勘九郎が語る、「平成中村座 小倉城公演」

 

 2023年11月1日(水)から、北九州市 小倉城勝山公園内特設劇場で開催される、「北九州市制60周年 平成中村座 小倉城公演」に出演の中村勘九郎が、公演に向けての思いを語りました。

小倉の街に元気を

 6月下旬に都内で行われた「平成中村座 小倉城公演」製作発表会見に続き、今回は開催地である小倉城・天守閣での記者会見に臨んだ勘九郎。「4年ぶりに小倉に帰ってこられました。コロナがようやく落ち着いた今、また北九州小倉で公演ができることを、本当にうれしく思います」と、喜びを噛み締めます。前回の令和元(2019)年11月に行われた「平成中村座 小倉城公演」は、平成中村座が九州初上陸ということもあり、チケットは即日完売、お練りには約2万人が集まるなど、小倉の街を熱狂させました。「お祭りの(ような賑やかさの)なかで芝居ができ、役者冥利に尽きるひと月でした。それをつくってくれたのも小倉の街。商店街や小倉祇園太鼓の方々をはじめ、地元の皆様が応援してくださったので、一体となって芝居ができました」と、振り返ります。

 

 「今回の演目は地元小倉にゆかりのある演目を取りそろえました。4年前に興奮していただいた方々もさらに興奮して、皆さんに楽しんで帰っていただけるような作品を、私たちも努力してつくっていきたいと思います」と、2回目の開催に向けて意気込みます。「旦過市場の火災やこの間の豪雨もありましたので、皆さんに少しでも元気になってほしいという思いがあります。一緒になってこの一カ月間、街ぐるみで盛り上がっていっていただけたら」。

 

勘九郎が語る、「平成中村座 小倉城公演」

 

 平成中村座公演ならではの演出

 昼の部では、歌舞伎三大名作の一つ『義経千本桜』の二段目、「渡海屋・大物浦」を上演します。「小倉は壇ノ浦のご近所でもありますし、『義経千本桜』の義経一行が兄・頼朝に追われ、西国を目指す最中に起こった出来事のお話で、最後は九州に向かおうとするので、地元の小倉の方たちにも楽しんでいただけるような作品です」と、説明します。「知盛を演じるのは、初めて勤めた博多座での勘九郎襲名以来10年ぶり」という勘九郎。
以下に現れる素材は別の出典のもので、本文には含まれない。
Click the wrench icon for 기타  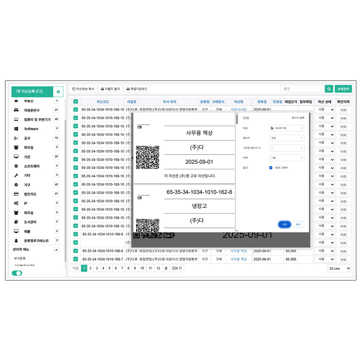16,175
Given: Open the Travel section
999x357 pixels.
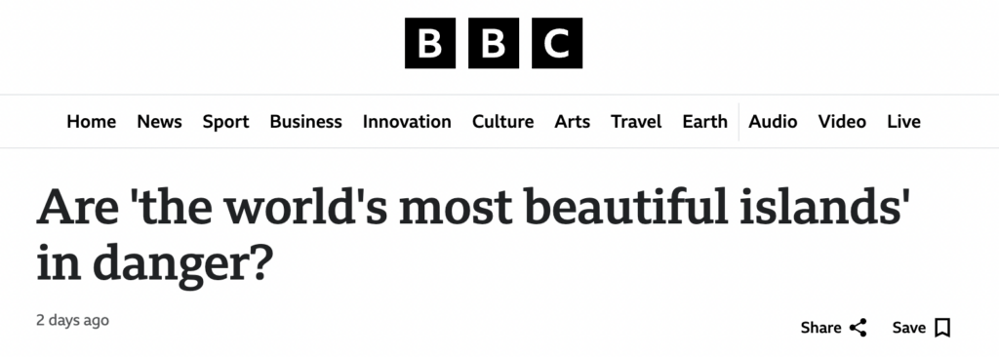Looking at the screenshot, I should click(636, 121).
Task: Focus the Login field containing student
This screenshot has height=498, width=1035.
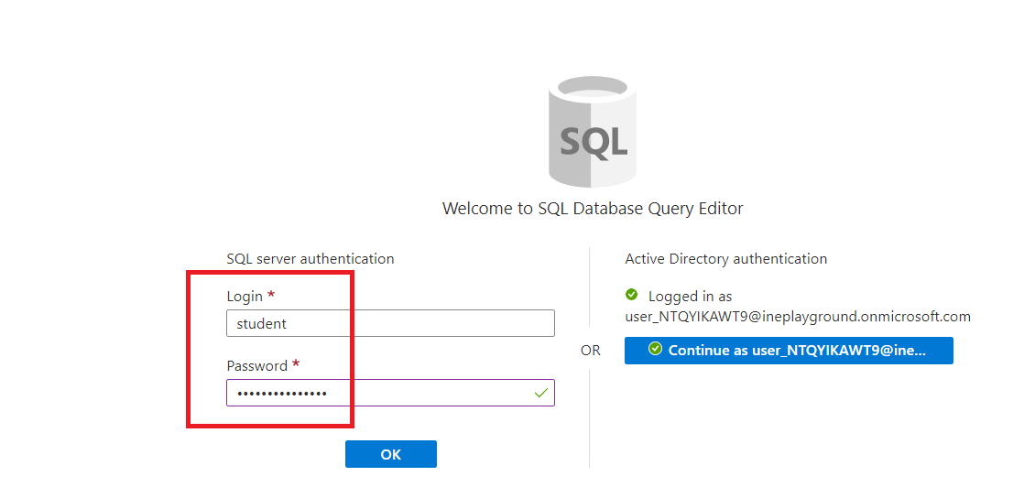Action: (x=390, y=323)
「父(十八世中村勘三郎)が、浮世絵から発掘した衣裳や、中村屋でしかやっていない演出を織り交ぜて上演します。男のロマン、戦国に生きる女性、戦争の無情さなどが心に染みる素敵なストーリーですし、最後知盛が入水する場面はダイナミックな演出になっています」と、みどころを語ります。

 

 舞踊『俄獅子』をベースとした『風流小倉俄廓彩(ふうりゅうこくらにわかのさとのいろどり)』は、「平成中村座小倉城公演バージョンの踊りになっております。出演者総出演でお祭りを彩るのですが、(舞台の)後ろを開けて小倉城を借景にする平成中村座の演出を、この演目でご披露いたします」と、明かします。「鳶頭と芸者がお祭りの雰囲気を踊る、鮮やかで楽しい演目です。『義経千本桜』の重厚な古典の名作を観たあと、お口直しのように、さっぱりとして帰っていただけるような作品になると思います」。

 

勘九郎が語る、「平成中村座 小倉城公演」

 

熱いオファーを受けての再演

 夜の部は、前回大好評を博した『小笠原騒動』を再演。「前回、小倉にご縁がある『小笠原騒動』をやりたいと言ったときは、あまり反応がなかったんです(笑)。でも演出を平成中村座バージョンに変えて、地元の方たちもすごく盛り上がってくださり、熱いオファーがあったので、今回ももってきました」と、笑顔を見せます。「物語のキーパーソンである、岡田良助、小平次、小笠原隼人を中村橋之助、中村福之助、中村歌之助の三兄弟に託し、私と七之助が演じる、悪者の犬神兵部とお大の方でとことんいじめ抜いてやろう、という気持ちで勤めたいですね」と、冗談まじりに話します。「お家騒動は、悪の魅力がないと引き立たないので、“正義”と“悪”の対照的な色が出せたらと思います」と、語ります。

 

 「最後の、花火のような演出もまたある予定ですし、平成中村座から見られる夜のライトアップされた小倉城の景色もぜひ、見ていただきたいですね」と、呼びかけます。今回も小倉祇園太鼓の皆さんとの共演もあるとのことで、「まさに4年前のここ、小倉城天守閣での取材会で小倉祇園太鼓のポスターが貼ってあるのを見つけ、一緒に芝居できないかと連絡したことがきっかけで、共演がかないました。驚いたのが、この『小笠原騒動』で白狐が出てくるのですが、狐に取り憑かれたように太鼓を打つことを“狐憑き”というそうで、狐がこの演目でキーとなる存在だと感じました」と、小倉祇園太鼓との縁についても触れました。

勘九郎が語る、「平成中村座 小倉城公演」

  小倉城天守閣から手を振る勘九郎

 公演以外にもさまざまな楽しみ方がある平成中村座公演。お客様にとっての楽しみでもある長屋が、今回20軒から30軒にパワーアップするとのことで、「職人の芸を生で見て、お買い求めいただけるので、文化と芸能とが入り交じった体験をしていただけるのでは」と、勘九郎はその魅力を語ります。さらに、毎回平成中村座の劇場内に描かれている、十八世勘三郎の目のイラスト“隠れ勘三郎”については、「父の思いがこもっている平成中村座ですので、見守っていてほしいという思いも込めて18カ所に(描かれている)。姫路城公演のときは、姫路城内にもあり、最近難易度が上がっているんですよ(笑)。そうやって街を楽しんでいただけたらいいなと思います」。4年ぶりの平成中村座小倉城公演に、ますます期待が高まります。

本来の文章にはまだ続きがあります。